**DESCRIPTION OF THE TASK:** This exercise requires an exact copy of each line from the one containing "https://woblink.com/s/polityka_prywatnosci (339, 1296)" down to the last line below.

**Collected data entries:**
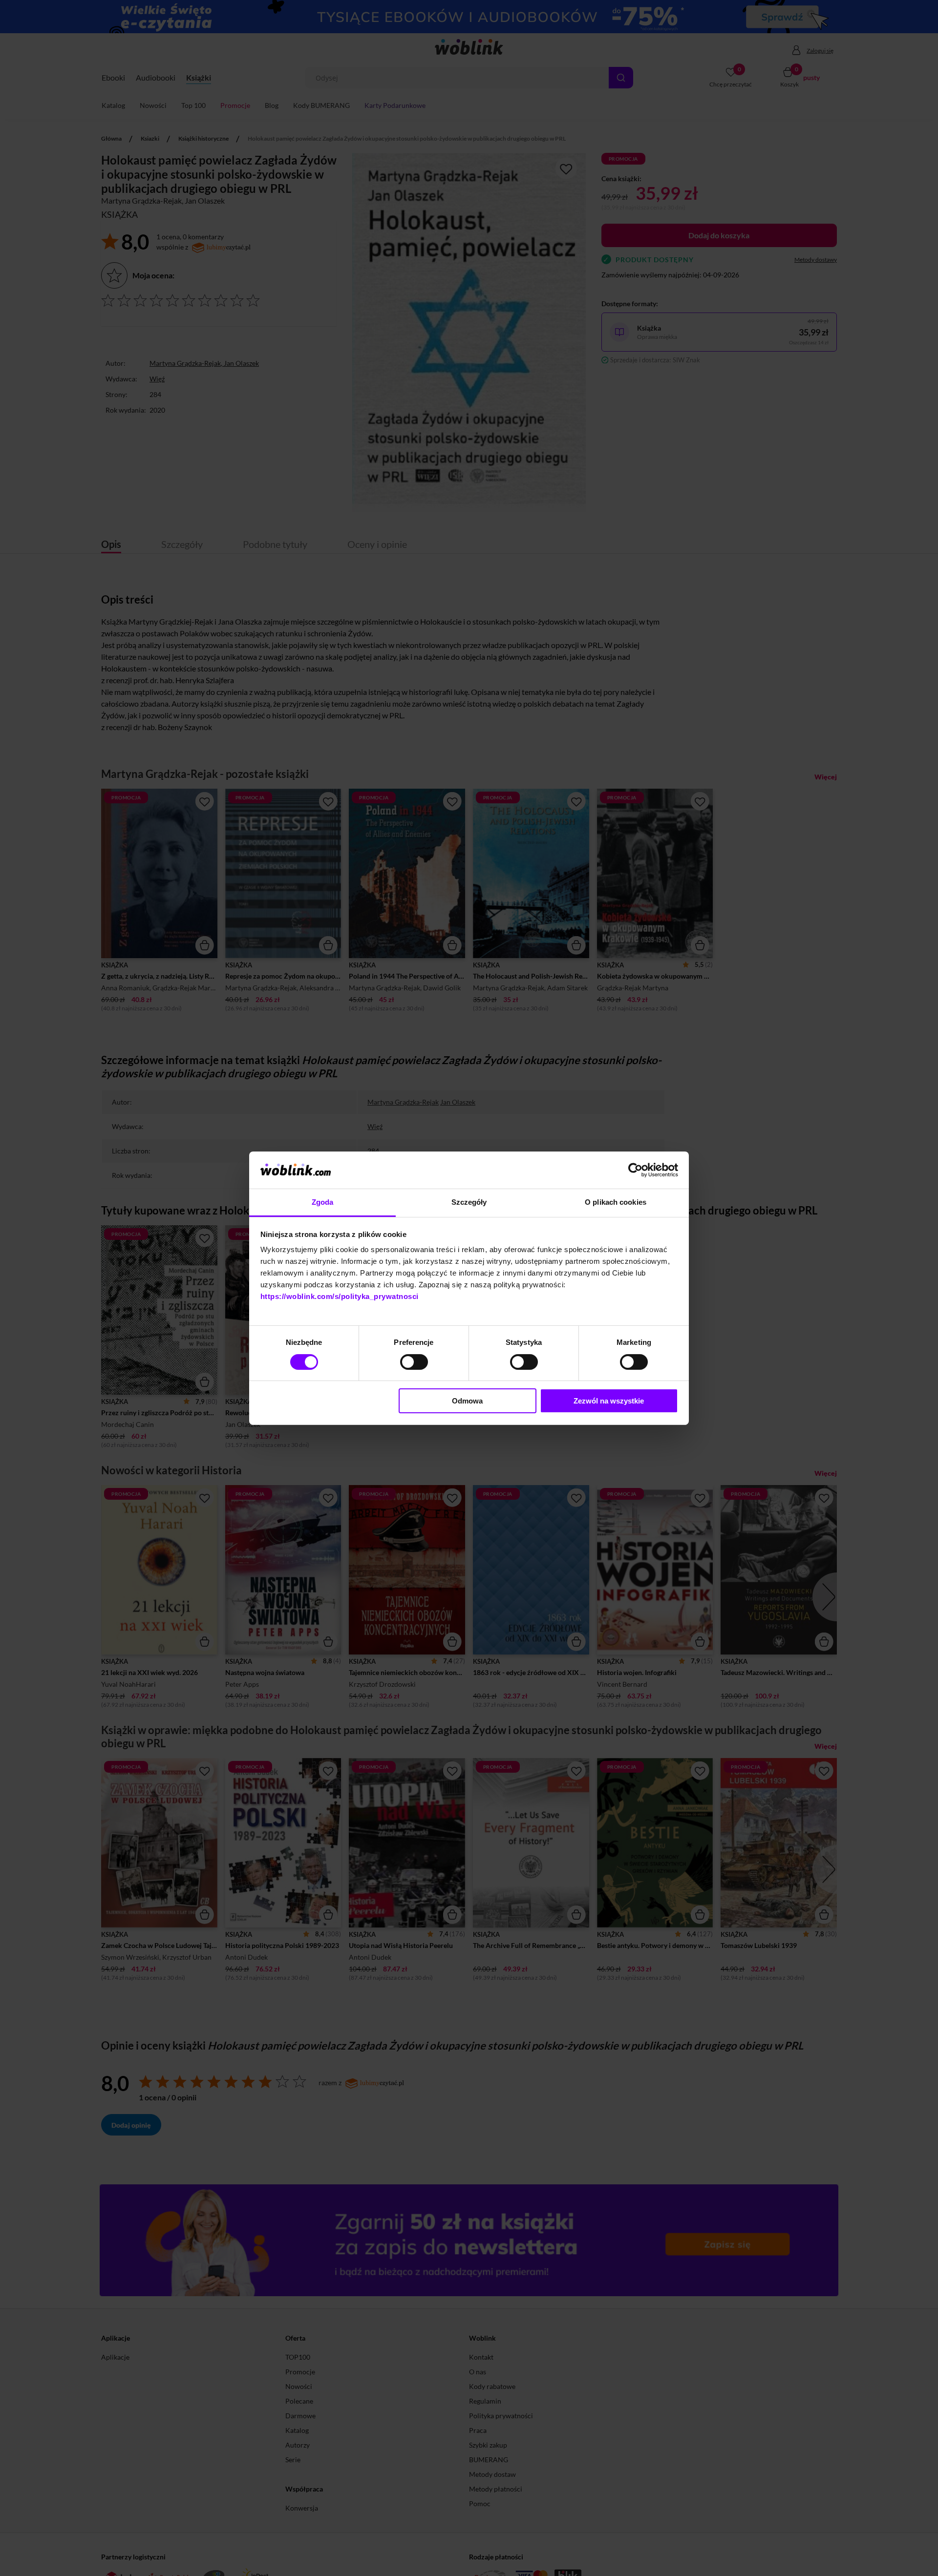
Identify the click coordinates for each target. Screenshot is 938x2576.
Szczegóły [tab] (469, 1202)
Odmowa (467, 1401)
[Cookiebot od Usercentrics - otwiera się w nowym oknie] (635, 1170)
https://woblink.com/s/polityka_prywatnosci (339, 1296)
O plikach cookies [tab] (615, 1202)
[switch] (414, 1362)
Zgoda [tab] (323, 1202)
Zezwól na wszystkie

**EXERCISE RESPONSE:**
https://woblink.com/s/polityka_prywatnosci (339, 1296)
O plikach cookies [tab] (615, 1202)
[switch] (414, 1362)
Zgoda [tab] (323, 1202)
Zezwól na wszystkie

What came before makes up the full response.